According to the White House, promoting foreign trade and exports will be a major focus of the reorganization. That made me think instantly of XBRL as a key tool, because it is becoming such an important global tool as more countries move toward adopting the XBRL-based Standard Business Reporting system for corporate governmental reporting.
But I’m not just thinking about XBRL as a reporting mechanism under a newly reorganized federal government, as important as that would be.
I believe that this review offers a perfect opportunity for a bold creative exercise. The heart of the evaluation would be tracking data flow throughout the government. As you may remember, the president pointed out that “… the Interior Department is in charge of salmon while they're in fresh water, but the Commerce Department handles them when they’re in saltwater.” The function could then be assigned to one agency or another based on where the majority of the data flows and is acted upon.
But we can’t just track information flows and then report them using 20th-century technologies. That’s where the really bold part of the reorganization would come in. As part of documenting the data flows, each data point should be tracked back to the first place it was entered. At that point, it should be structured with XBRL GL tags.
That would mean that no matter how agencies are re-aligned or perhaps abolished, the reorganization process could bring about a dramatic change in the way the government (and, eventually, the private sector) handles data every day, because of tagged data’s property of not having to be re-entered.
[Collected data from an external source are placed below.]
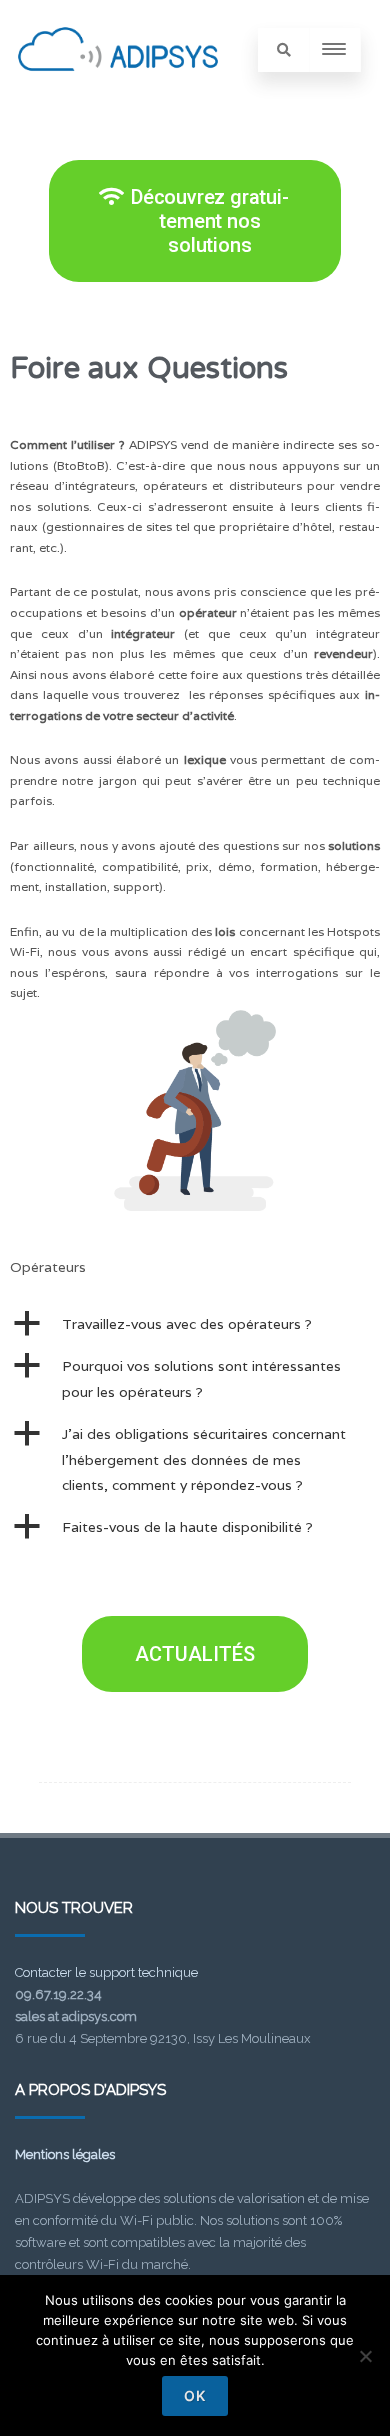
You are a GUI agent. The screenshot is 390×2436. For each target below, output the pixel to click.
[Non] (365, 2356)
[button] (195, 1325)
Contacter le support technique (106, 1972)
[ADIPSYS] (118, 93)
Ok (195, 2395)
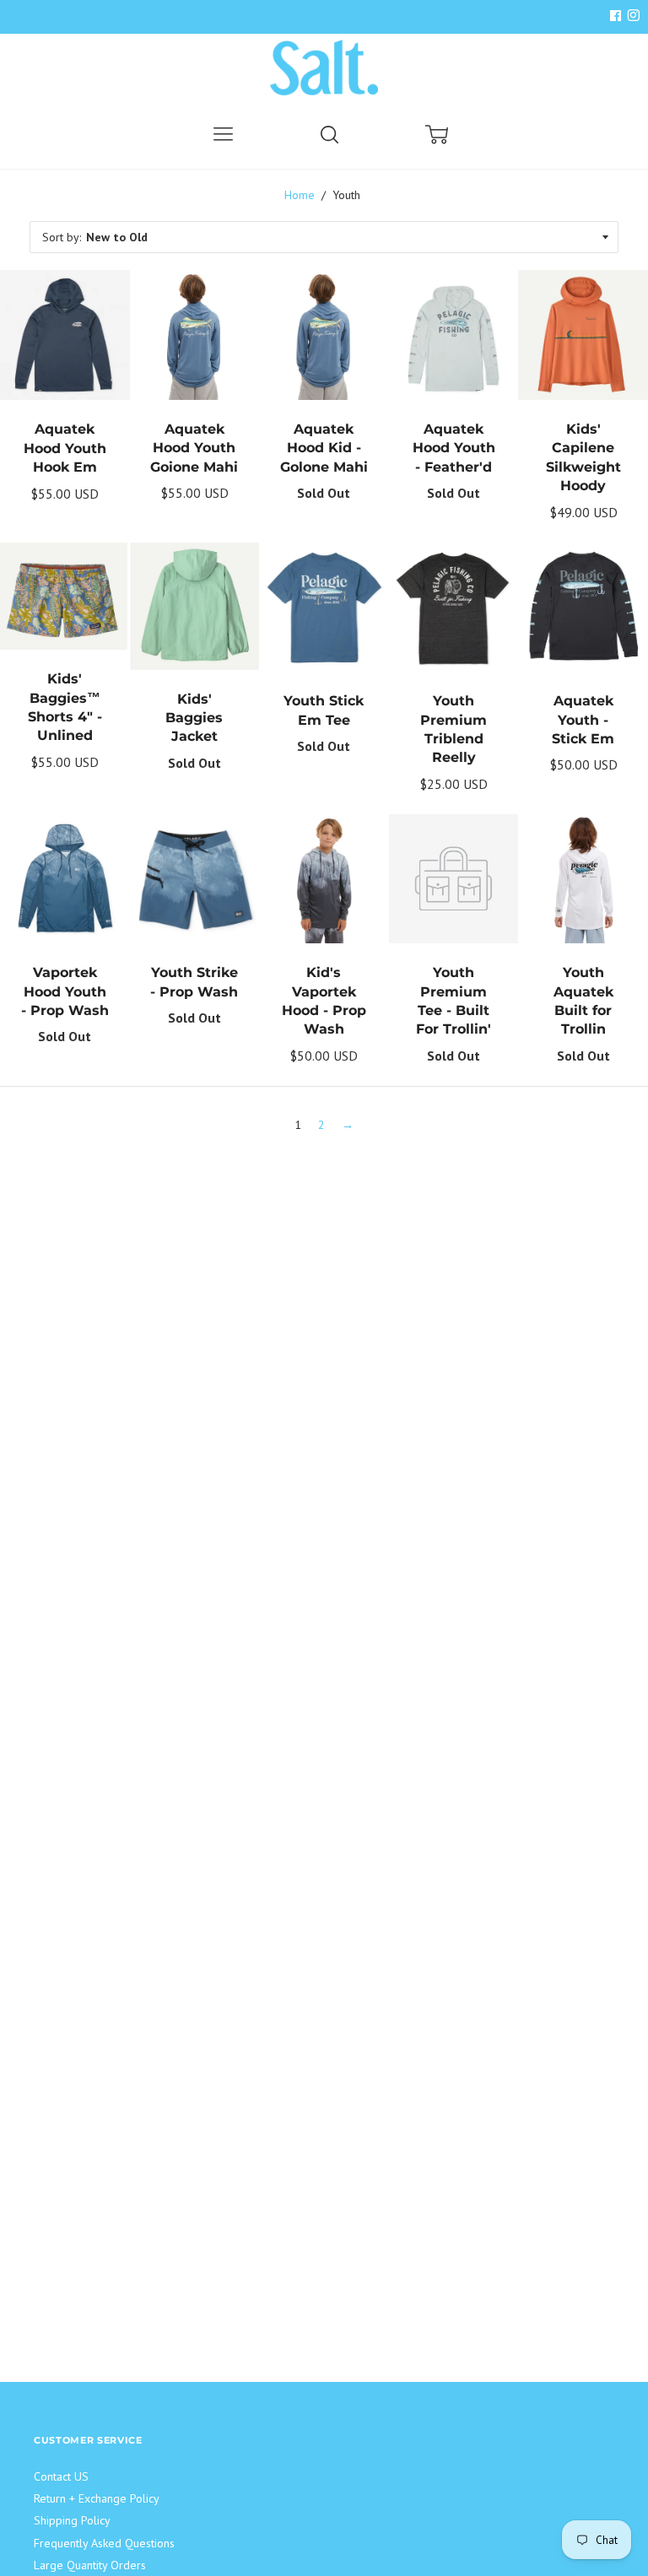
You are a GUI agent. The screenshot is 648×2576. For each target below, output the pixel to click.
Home (299, 195)
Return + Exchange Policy (96, 2498)
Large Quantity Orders (90, 2565)
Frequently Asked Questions (104, 2543)
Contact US (61, 2476)
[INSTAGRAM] (631, 16)
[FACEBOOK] (615, 16)
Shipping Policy (72, 2520)
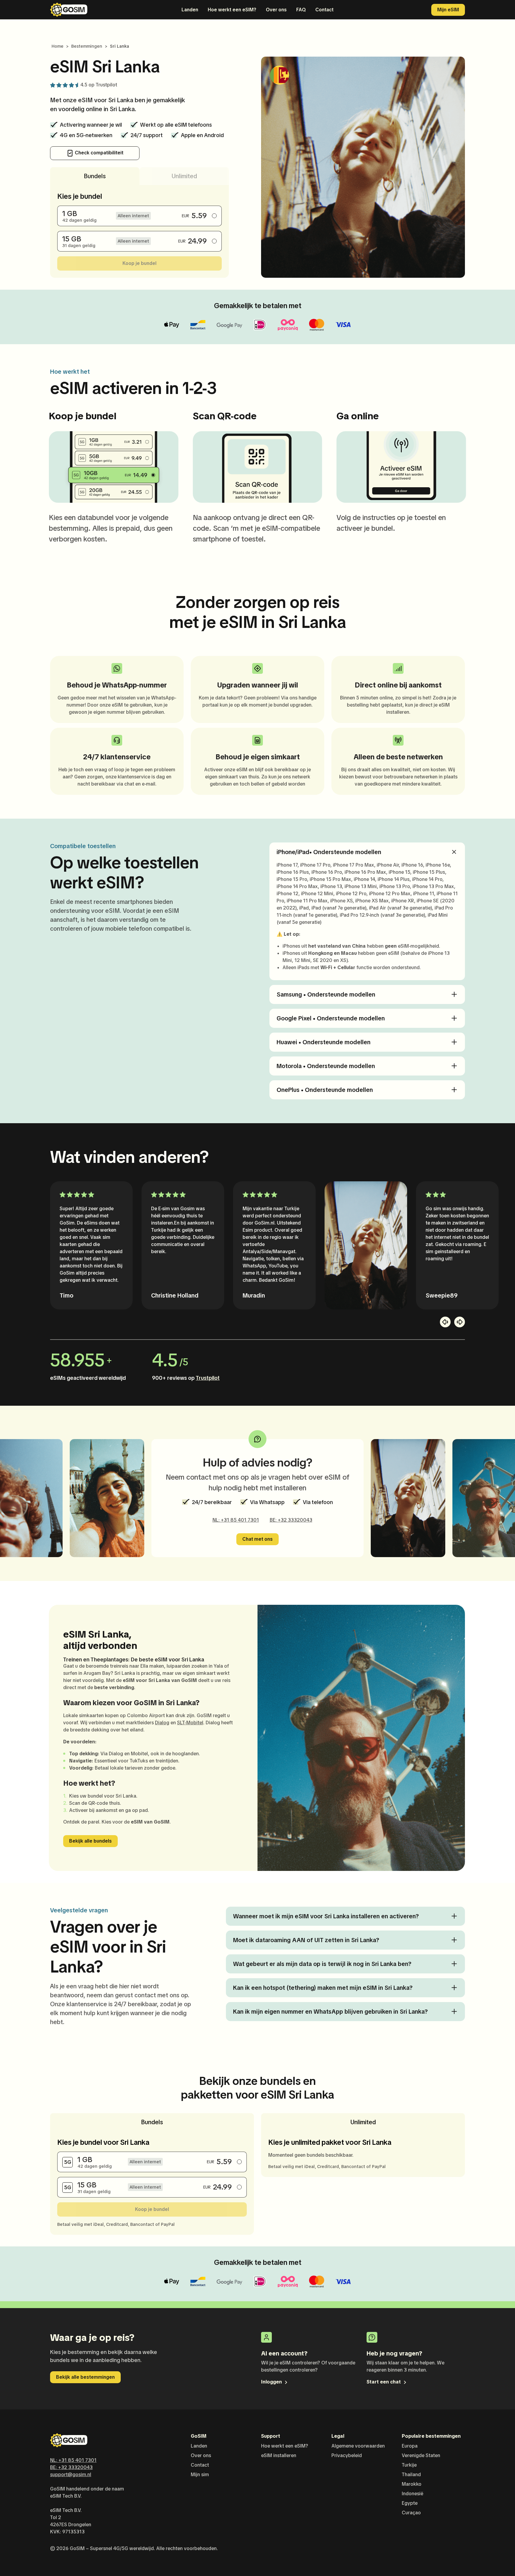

Processes could be redesigned so the data would automatically flow wherever the same tags were inserted, whether inside one agency, or to multiple ones if that can’t be avoided.
What would that mean?
•Government decision-making would improve, because employees would have access to real-time, not just historical, data.
•All government workers could easily become knowledge workers, with ready access to the information they need to do their jobs.
•Even though there will still be some situations where different permits or reports have to be reviewed and acted upon sequentially, many more could be dealt with simultaneously. Everyone who would need to review and sign off could discuss the situation with each other, rather than evaluate and act in isolation, as is presently the case. This would simultaneously cut the cost and time that a company would have to spend before getting an approval, while improving protection of the public interest because every work group concerned could review a situation collaboratively.
XBRL GL is far too powerful a tool for daily administration of a government agency or a private company to be obscured by the growing use of XBRL as a reporting tool. Yet I believe that is exactly what is happening: managers have unfairly categorized XBRL tags as something to be added at the very end of a process, rather than being the basis for all of the data flowing through the organization every day.
XBRL is exactly the kind of 21st-century tool that should be used not only in the federal agency review, but in daily operations of whatever agencies remain after the review is completed.